"Giulio Cesare in Egitto" de Händel, 300 ans
Giulio Cesare in Egitto (ou souvent : Giulio Cesare) est un opéra en trois actes composé en 1723 par Georg Friedrich Haendel pour sa propre compagnie, la Royal Academy of Music, créé en 1724 à Londres. Le livret est une adaptation par Nicola Francesco Haym, du Giulio Cesare in Egitto représenté à Venise en 1675 (texte de Giacomo Francesco Bussani, musique d'Antonio Sartorio).
L'opéra est créé au King's théâtre Haymarket de la Royal Academy of Music de Londres le 2 mars. Il s'agit du cinquième ouvrage que le compositeur écrit pour l'institution. C'est, dès l'origine, un succès et Haendel le reprend en 1725, 1730 et 1732, pour un total de trente-huit représentations dans les saisons qui suivent. Il est également monté à l'étranger, comme à Hambourg en 1725, à Brunswick et à Paris en 1737. Avant le xxe siècle, la dernière représentation a lieu à Hambourg en 1737.
Certains airs comme V'adoro, pupille, Se pietà ou Piangerò (Cleopatra), Va tacito ou Dall' ondoso periglio (Cesare), Svegliatevi nel core de Sesto ou encore le poignant duo de Cornelia et Sesto qui termine le premier acte, sont devenus des pièces de concert.
Le compositeur, ravi du succès de son ouvrage, continue d'exploiter le sujet politico-moral dans ses opéras suivants, mais qui finit néanmoins par lasser le public.
L'ouvrage est pensé comme un chant à la grandeur de Rome et de la vertu des Romains face à l'amoralité des Egyptiens.

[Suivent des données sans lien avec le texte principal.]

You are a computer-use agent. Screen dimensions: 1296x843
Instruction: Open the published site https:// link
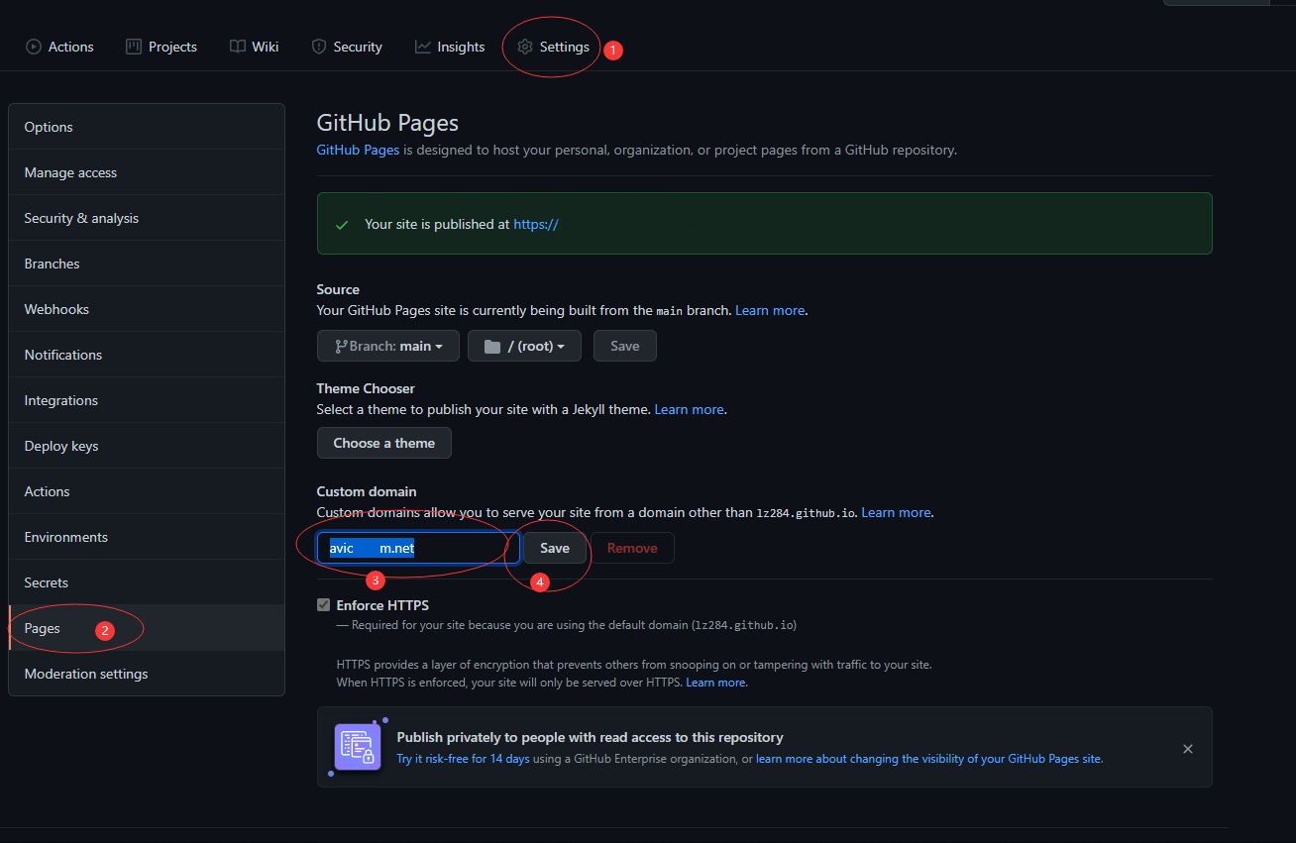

L'évolution du personnage de Cléopâtre se situe dans le développement d'une morale royale en fréquentant César.
Giulio Cesare est l'opéra italien de Haendel le plus représenté sur les scènes modernes. Oublié pendant près de deux siècles, l'œuvre reparaît pour la première fois à Göttingen en Allemagne en 1922. On prend dès lors, et pour longtemps, l'habitude de tronquer la partition, traduire le livret, couper les da capo (reprise de la première partie d'un air, forme universelle de l'aria dans l'opéra italien durant la majeure partie du XVIIIe siècle), transposer la plupart des rôles masculins pour mieux satisfaire le goût contemporain (baryton pour César et Ptolémée, à l'origine castrats altos...). Une version française voit brièvement le jour en 1935 avec Louise Mancini.

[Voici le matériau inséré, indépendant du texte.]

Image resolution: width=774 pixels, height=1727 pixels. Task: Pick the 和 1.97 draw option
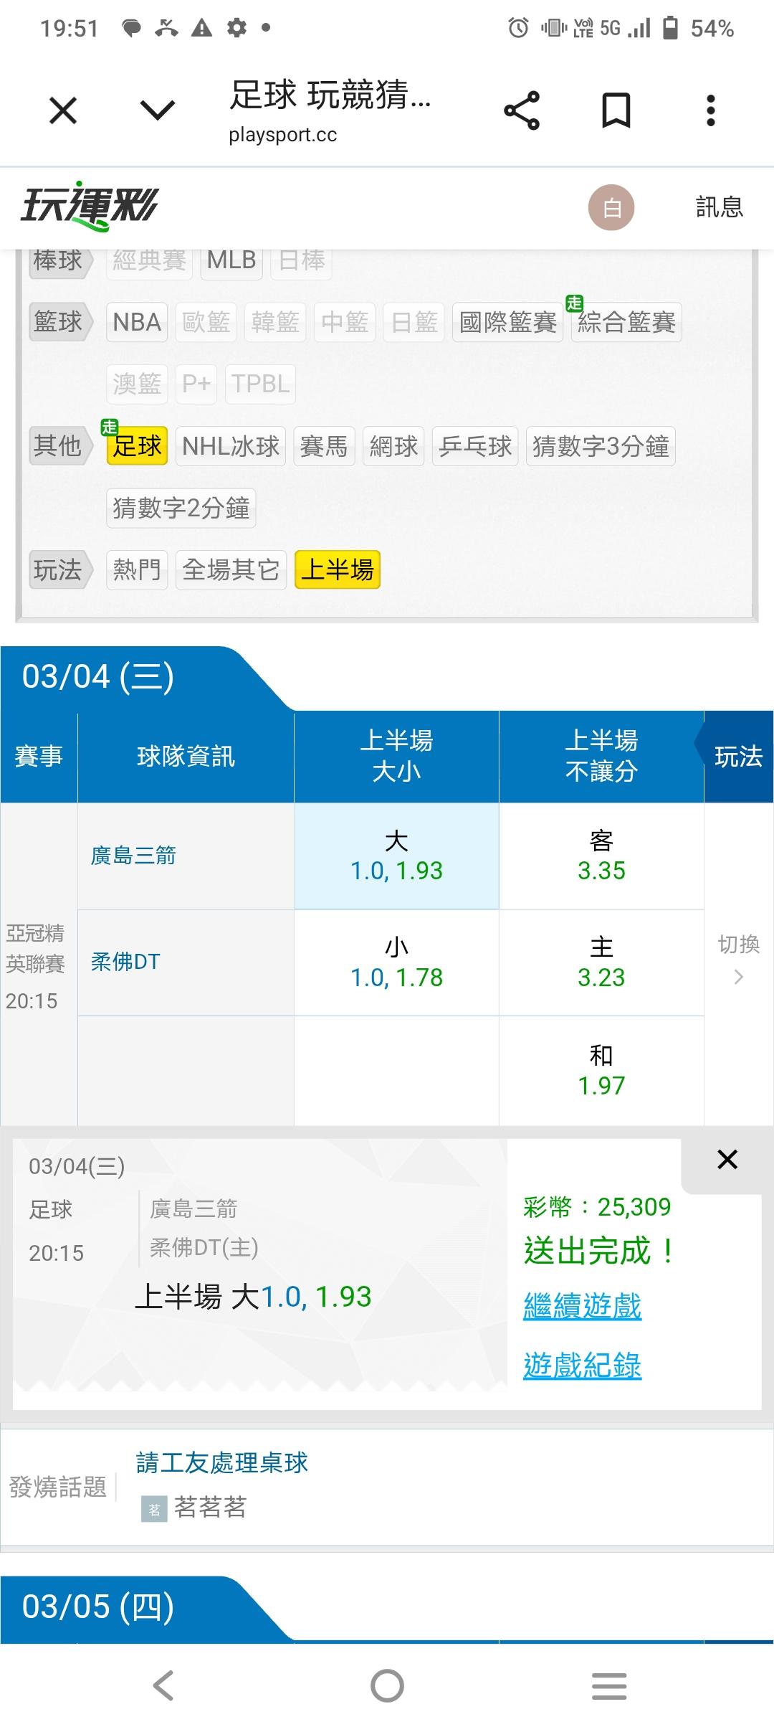pos(601,1071)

Ce n'est qu'avec le renouveau de la musique baroque vers 1970 que des versions fidèles à la partition de Haendel apparaissent. Parmi celles-ci, le concert donné au festival de Beaune et l'album enregistré en 1991 par René Jacobs avec la mezzo-soprano américaine Jennifer Larmore dans le rôle titre, fait encore autorité. Au sein d'une discographie plus abondante que pour tout autre opera seria, elle fut la première à proposer un texte intégral, non arrangé, non transposé, un orchestre virtuose d'instruments originaux et un climat théâtral fidèle aux intentions supposées des auteurs.
Les principales productions du chef-d'œuvre ont eu lieu à Vienne en 1954 (partition mutilée sous la baguette de Karl Böhm), à Londres en 1963 (première tentative d'un César contralto, et avec la jeune Joan Sutherland en Cléopâtre), à la radio bavaroise en 1965 (version publiée par la suite), à l'ENO de Londres en 1979 avec le César un peu arrangé mais marquant de Janet Baker, aux États-Unis en 1985 puis en Europe (Bruxelles 1988, Nanterre 1990) dans une production moderne et décapante de Peter Sellars qui transportait l'action dans un Moyen-Orient très actuel visité par un Président américain.
En France, l'ouvrage entreprend une carrière plus tardive. Il ne fait son entrée à l'Opéra de Paris qu'en 1987 dans un spectacle facétieux et soigné de Nicholas Hytner sous la direction de Jean-Claude Malgoire (repris par Ivor Bolton en 1997 puis, usant pour la première fois d'instruments originaux, Marc Minkowski en 2002).
La première version intégrale de l'opéra entendue est celle de Peter Sellars en 1990, avec Jeffrey Gall dans le rôle-tire et Lorraine Hunt-Lieberson dans celui de Sextus.
On le voit aussi, la même année 1999, à Bordeaux, à Montpellier (avec Sara Mingardo et Laura Claycomb dans une production allemande de Willy Decker reprise par Christophe Rousset) ; puis en 2007 l'opéra est joué à Nancy (changé en cabaret colonial par Yannis Kokkos, avec Marie-Nicole Lemieux et Ingrid Perruche) et à Lille (accueil du spectacle échevelé de David McVicar créé à Glyndebourne, sous la direction d'Emmanuelle Haïm).